Well, Fidelity National Capital is relatively small business for FNF, it’s strong growth had resulted in more than $200 million of primarily non recourse debt on our consolidate balance sheet and we believe that this sale was a great opportunity to continue to delever our balance sheet and to monetize an investment. Our debt to total capital ratio ended the quarter with 21%, as a result of the sale of this assets.
We are moving towards the completion of our price increase initiatives, we have now implemented price increases in 25 states averaging between 5% and 10% in those states in which we’ve accomplished increases. We are now seeing the full impact of the 10% price increase in California, our largest state.
Additionally, Texas has completed their rating review and we are optimistic for a mid to high single digit rate increase in that state. There are still only a few states with pending applications, but we’ve effectively completed the majority of the price increases.
Let me now turn the call over to our CEO, Al Stinson.
Thank you Bill. In the title business, total open order volumes were very consistent in July and August. It actually showed a nice increase in September and a further increase in October. We opened 8,700 orders per day in July, more than 8,600 per day in August and nearly 9,400 orders per day in September.

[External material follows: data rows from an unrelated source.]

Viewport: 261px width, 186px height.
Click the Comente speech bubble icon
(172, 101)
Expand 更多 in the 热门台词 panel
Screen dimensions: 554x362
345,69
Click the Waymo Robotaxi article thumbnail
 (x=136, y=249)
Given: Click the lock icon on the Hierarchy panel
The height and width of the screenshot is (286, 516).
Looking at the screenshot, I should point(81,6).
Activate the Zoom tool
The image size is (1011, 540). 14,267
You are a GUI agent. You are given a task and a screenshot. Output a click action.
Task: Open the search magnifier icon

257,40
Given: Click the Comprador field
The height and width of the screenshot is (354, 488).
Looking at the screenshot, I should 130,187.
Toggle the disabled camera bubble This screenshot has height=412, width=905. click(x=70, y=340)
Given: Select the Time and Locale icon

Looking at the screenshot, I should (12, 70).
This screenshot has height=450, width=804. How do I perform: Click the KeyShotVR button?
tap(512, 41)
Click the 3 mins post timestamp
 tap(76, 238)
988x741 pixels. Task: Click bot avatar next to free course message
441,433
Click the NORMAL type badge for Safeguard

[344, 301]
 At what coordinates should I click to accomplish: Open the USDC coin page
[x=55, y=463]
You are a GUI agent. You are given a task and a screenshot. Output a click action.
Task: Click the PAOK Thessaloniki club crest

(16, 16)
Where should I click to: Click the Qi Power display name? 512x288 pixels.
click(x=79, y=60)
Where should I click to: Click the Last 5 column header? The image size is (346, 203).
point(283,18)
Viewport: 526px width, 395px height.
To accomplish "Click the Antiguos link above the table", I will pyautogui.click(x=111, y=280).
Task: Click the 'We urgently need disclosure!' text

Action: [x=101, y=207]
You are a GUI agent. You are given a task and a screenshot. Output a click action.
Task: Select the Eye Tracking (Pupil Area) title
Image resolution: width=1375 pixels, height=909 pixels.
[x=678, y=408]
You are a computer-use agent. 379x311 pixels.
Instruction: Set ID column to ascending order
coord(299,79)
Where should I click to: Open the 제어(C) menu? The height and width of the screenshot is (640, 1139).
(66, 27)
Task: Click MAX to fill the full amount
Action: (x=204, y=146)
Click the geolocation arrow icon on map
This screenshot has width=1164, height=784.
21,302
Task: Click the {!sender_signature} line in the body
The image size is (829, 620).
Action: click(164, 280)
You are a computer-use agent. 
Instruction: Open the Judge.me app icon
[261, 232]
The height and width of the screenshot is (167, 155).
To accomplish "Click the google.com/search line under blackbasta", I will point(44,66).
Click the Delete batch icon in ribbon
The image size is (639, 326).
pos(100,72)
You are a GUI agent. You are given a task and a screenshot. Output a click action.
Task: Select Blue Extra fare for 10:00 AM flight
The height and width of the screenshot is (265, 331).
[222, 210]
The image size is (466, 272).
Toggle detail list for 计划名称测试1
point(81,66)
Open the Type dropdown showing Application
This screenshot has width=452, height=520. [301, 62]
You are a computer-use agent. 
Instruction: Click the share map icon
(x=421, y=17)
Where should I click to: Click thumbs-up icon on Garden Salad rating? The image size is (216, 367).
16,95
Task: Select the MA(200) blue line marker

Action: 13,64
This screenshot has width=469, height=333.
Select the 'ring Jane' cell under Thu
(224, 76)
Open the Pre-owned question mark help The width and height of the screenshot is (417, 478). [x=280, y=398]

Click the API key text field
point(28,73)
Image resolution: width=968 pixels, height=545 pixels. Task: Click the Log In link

Open order counts continue to accelerate in October, as we averaged nearly 10,000 open orders for the first two weeks of October. We focused on moderate head count reductions during much of the third quarter eliminating about 850 positions. Despite a 16% sequential drop in closed orders and $101 million or 7% reduction in total title revenue, we were still able to generate pretax title profits that only decline about $13 million and an 8.9% pretax margin that was only a 30 basis points or 3% sequential decline from the second quarter.